Он опустил у шапки уши — нечего форсить! — и заторопился по сыпучему, зернистому снегу. Порой под ноги попадали легкие плитки наста, напомнившего, что весенний пригрев уже был, что весне пора бы раскачаться решительней, но она в тот год лишь поманила, и снова ударили заморозки. Уже в поезде, устраиваясь на ночь в прохладном вагоне, он снова вспомнил про телеграмму и никак не мог взять в толк, что же могло стрястись в их благополучном совхозе. Почти благополучном…
От вокзала до самых совхозных ворот он катил на грузовой. На перекрестке, лишь тормознула машина, выпрыгнул из кузова и пошел прямо на людей, толпившихся у парадного въезда на главную усадьбу совхоза.
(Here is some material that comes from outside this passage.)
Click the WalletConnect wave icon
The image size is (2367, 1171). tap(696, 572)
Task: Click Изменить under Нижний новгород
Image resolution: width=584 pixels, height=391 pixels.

Высоченные ворота с надписью «С-з „Светлановский"» сияли первомайскими красками, хотя до праздника было еще далеко. На жидкой лестнице стоял сам прораб и прилаживал трубку для флажного древка. Лестницу держали сразу несколько человек, в том числе и ветврач Коршунов. Присутствие ветврача при таком деле предполагало пребывание поблизости и директора. И действительно, не успел Дмитриев приблизиться, как из-за фанерного щита в нижней части ворот, белевшего свеженаписанными лозунгами, показалась тучная фигура Бобрикова. Он блеснул одним оком на парторга и не подал руки, лишь кивнул, будто они виделись вчера вечером, будто Дмитриев и не приехал за сотни километров, сломав свой отпуск.
— Здравствуйте, труженики! — с натужной веселостью поздоровался Дмитриев, оттолкнув от себя обиду на директора, и подал тому руку.